* Task brief *
Look through the lines below for the word "from", and copy every line that has it.
BEGIN Exercise inputs
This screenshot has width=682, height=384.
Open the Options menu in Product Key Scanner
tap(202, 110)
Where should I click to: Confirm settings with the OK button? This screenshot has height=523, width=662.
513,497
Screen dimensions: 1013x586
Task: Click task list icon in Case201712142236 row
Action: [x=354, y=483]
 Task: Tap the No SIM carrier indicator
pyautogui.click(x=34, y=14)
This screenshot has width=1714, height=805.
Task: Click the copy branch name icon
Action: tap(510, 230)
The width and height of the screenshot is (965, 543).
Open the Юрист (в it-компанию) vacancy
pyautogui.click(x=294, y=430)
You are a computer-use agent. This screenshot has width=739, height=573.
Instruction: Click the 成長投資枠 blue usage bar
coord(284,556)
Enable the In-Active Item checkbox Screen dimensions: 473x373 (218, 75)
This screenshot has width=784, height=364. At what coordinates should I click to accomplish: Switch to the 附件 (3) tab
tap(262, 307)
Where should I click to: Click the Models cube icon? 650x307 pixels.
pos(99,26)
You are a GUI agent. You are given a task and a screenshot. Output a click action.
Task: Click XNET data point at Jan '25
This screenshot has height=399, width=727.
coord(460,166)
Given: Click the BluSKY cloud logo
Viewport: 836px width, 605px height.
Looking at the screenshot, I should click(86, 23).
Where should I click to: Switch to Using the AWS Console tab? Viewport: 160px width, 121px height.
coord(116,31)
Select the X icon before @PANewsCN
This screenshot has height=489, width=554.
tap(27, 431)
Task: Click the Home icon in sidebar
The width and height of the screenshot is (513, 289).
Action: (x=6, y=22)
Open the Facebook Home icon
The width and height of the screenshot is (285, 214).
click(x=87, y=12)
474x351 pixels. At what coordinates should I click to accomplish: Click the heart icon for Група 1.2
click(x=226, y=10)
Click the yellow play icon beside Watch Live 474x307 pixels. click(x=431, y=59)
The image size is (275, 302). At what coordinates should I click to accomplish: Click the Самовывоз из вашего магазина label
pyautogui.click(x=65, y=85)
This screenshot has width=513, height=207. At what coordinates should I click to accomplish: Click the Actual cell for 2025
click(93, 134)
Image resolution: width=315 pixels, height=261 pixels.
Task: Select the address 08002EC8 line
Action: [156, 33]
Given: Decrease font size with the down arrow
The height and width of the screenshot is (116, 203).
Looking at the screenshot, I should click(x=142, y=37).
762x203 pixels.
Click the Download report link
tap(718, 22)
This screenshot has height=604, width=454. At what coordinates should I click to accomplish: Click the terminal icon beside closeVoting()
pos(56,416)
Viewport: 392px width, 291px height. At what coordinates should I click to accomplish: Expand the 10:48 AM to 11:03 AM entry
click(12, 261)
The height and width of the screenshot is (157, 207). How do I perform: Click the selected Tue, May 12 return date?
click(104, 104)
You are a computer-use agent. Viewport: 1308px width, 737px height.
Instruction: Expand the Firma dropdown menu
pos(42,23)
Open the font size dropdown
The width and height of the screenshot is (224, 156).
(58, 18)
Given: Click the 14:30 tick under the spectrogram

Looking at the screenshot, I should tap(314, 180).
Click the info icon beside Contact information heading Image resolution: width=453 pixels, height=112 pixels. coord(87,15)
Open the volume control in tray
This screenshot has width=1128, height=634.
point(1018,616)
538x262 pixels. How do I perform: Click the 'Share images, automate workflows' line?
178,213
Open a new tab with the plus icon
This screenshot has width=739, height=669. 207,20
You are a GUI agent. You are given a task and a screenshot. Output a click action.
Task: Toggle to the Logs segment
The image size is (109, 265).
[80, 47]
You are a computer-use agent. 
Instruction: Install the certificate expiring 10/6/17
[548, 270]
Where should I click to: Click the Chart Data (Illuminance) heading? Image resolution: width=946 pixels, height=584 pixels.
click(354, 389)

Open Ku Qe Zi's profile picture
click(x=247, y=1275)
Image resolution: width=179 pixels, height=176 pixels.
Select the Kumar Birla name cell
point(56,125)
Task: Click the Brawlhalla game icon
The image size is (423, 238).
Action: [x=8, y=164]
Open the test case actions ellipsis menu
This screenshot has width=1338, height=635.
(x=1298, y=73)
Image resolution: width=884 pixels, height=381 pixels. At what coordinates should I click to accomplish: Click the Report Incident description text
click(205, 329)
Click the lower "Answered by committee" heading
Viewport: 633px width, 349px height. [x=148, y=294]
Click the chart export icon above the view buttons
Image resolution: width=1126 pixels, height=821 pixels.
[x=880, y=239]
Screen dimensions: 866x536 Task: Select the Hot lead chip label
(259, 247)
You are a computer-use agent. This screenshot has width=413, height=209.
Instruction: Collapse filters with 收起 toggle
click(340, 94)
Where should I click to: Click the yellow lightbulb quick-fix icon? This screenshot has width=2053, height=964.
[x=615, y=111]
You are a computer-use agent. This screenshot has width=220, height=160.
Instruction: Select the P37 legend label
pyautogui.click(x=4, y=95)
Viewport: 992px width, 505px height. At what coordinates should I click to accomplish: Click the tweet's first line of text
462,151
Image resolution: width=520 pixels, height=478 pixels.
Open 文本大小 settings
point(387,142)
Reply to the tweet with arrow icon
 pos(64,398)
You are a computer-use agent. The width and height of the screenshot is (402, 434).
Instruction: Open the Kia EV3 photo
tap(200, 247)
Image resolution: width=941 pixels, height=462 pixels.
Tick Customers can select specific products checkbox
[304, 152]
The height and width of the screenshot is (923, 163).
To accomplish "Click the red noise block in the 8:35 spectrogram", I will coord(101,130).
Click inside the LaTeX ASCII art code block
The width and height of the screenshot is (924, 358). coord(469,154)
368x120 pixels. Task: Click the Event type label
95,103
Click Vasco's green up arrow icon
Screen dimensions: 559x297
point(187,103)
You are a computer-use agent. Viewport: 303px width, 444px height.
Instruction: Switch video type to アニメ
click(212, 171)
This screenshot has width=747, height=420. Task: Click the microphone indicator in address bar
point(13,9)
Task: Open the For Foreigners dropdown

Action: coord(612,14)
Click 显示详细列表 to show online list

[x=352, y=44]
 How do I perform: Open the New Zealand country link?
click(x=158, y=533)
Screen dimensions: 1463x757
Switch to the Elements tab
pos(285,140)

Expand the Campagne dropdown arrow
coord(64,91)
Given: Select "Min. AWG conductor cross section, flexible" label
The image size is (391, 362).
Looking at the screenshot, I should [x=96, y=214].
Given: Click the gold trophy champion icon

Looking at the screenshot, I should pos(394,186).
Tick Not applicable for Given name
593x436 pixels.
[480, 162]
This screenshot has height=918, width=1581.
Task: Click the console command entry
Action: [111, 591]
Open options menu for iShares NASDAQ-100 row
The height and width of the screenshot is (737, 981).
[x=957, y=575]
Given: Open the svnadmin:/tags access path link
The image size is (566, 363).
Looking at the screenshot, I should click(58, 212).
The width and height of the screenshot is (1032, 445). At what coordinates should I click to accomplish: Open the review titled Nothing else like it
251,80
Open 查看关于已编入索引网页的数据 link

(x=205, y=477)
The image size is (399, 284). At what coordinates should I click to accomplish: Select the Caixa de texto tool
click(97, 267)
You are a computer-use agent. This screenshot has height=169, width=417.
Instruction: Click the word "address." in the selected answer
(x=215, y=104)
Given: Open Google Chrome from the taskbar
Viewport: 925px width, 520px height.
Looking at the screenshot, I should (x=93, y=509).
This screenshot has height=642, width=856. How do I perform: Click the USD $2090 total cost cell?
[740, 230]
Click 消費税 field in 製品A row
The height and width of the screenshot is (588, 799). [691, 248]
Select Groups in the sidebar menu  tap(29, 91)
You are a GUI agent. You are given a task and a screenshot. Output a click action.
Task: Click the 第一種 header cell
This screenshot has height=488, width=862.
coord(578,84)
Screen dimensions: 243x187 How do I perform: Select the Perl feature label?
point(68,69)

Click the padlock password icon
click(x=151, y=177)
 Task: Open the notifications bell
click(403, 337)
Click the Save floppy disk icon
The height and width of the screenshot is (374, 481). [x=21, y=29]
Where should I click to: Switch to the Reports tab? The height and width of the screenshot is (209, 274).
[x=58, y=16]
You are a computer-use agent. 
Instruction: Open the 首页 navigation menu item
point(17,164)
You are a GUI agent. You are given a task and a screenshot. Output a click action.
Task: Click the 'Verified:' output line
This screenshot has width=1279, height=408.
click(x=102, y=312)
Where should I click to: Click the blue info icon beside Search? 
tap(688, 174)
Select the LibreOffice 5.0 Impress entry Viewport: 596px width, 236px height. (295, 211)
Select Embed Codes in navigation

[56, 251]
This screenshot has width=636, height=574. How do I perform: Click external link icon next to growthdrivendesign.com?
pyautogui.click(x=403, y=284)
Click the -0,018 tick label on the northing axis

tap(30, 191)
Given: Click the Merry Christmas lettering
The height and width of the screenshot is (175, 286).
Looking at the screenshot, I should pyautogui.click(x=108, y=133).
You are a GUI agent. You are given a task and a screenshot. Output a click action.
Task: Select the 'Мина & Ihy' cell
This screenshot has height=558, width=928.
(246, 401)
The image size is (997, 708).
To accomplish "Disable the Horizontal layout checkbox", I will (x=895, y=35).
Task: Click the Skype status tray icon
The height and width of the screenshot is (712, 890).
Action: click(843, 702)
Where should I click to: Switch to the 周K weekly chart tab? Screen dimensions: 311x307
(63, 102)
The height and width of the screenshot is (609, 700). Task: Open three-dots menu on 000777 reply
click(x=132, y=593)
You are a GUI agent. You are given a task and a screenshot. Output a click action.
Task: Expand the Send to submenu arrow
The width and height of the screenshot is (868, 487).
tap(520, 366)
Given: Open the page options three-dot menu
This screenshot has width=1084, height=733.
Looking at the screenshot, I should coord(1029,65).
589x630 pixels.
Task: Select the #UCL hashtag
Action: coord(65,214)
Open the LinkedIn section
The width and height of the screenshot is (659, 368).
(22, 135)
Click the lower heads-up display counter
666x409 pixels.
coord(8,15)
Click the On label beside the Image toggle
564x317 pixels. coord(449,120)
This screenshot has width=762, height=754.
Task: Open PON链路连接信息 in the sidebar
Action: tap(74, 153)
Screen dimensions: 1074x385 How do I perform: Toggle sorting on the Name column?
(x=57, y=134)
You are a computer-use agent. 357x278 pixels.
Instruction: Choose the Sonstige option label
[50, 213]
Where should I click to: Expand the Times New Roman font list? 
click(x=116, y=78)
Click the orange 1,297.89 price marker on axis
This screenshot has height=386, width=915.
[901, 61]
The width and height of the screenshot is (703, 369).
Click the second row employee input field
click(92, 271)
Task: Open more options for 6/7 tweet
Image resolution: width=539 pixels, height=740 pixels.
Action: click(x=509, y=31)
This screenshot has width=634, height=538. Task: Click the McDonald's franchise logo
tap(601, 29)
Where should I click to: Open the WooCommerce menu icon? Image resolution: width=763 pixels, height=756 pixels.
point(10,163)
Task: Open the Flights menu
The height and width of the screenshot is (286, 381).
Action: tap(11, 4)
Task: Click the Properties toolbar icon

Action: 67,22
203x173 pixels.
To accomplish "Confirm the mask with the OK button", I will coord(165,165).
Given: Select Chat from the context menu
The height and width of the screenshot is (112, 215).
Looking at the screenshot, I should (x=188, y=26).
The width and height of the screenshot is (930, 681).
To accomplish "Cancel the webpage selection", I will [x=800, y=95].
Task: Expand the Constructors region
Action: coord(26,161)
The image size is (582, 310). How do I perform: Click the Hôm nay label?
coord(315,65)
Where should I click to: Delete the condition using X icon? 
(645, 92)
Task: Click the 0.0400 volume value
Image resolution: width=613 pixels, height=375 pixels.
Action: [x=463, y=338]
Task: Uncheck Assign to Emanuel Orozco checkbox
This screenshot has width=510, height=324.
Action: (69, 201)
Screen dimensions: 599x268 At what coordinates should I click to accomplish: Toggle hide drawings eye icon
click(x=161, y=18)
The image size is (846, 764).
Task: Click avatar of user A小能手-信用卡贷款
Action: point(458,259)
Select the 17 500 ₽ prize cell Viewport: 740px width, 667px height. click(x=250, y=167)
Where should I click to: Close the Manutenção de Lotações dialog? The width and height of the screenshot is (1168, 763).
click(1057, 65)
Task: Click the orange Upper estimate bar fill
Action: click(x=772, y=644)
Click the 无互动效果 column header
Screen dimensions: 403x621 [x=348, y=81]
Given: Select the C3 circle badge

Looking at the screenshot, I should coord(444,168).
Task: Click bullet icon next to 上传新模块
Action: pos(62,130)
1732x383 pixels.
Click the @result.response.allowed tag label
END Exercise inputs
* Solution to this problem *
Given: Open Google Chrome from the taskbar
Given: Select Chat from the context menu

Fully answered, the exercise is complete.